性的嗜好障害や性的犯罪で有罪となった人々の治療

Managements for people with disorders of sexual preference and for convicted sexual offenders

White P, Bradley C, Ferriter M, Hatzipetrou L

最終更新日:24/08/1998


目的:性的嗜好障害があり性的犯罪で有罪となった患者を助けるために,管理テクニックの適用範囲の有効性を決定すること.

検索方法:Biological Abstracts,コクラン精神分裂病の比較臨床試験特別レジスター,コクラン比較臨床試験レジスター,EMBASE,MEDLINE,PsychLITを検索した.さらに文献を発表されている臨床試験やそれらの著者から得た.関連する製薬メーカーとも連絡をとった.

選択基準:すべての関連のあるランダム化比較試験.

データ収集と解析:データはレビュアーが互いに独立に評価し,intention-to-treat解析した.データは短期間および中期間治療のアウトカムについて抽出した.

主な結果:McConaghy(1988)の臨床試験によると,問題となる/異常な性的行動と欲望に対して,イメージによる脱感作と抗リビドー薬(メドロキシプロゲステロン酢酸塩)の効果は,イメージによる脱感作のみと比較して有効でなかった.

Marques(1994)によって再発予防プログラムが試みられ,参加者は平均3年間フォローアップされた.データが示唆するところでは,性的犯罪のアウトカムでははっきりした効果は認められない(OR 0.76, CI 0.26-2.28)が,予防に反応した治療群では非性的暴力犯罪が少ない(OR 0.3, CI 0.1-0.89, NNT 10, CI 5-85).付け加えて言うと,予防に反応した治療群は性的および暴力的犯罪を同時に犯すことが少なくなった(OR 0.14, CI 0.02-0.98, NNT 20, CI 10-437).

大規模な実地的な臨床試験が,性的犯罪者のグループ治療の価値について研究された(Romero 1983).この臨床研究では10年後の再犯で効果はなかった.

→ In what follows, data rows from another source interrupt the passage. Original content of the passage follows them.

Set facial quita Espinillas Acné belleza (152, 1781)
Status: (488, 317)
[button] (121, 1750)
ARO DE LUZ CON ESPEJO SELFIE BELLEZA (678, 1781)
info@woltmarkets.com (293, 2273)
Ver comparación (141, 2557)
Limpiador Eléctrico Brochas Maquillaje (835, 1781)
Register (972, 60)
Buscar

結論:この分野の治療は特に論議の多いところであり,また大いに関心が抱かれているところであるのに,残念なことに明確なエビデンスを欠いてる.再発予防プログラムは,暴力的再犯罪に関してはいくらか効果があるようにみえるが,この治療法の有効性やその他の点で確立したものとなるには,長期間にわたる大規模で,上手に施行されたランダム化比較試験が必須である.


Citation: White P, Bradley C, Ferriter M, Hatzipetrou L. Managements for people with disorders of sexual preference and for convicted sexual offenders. In: The Cochrane Library, Issue 1, 1999, Oxford: Update Software.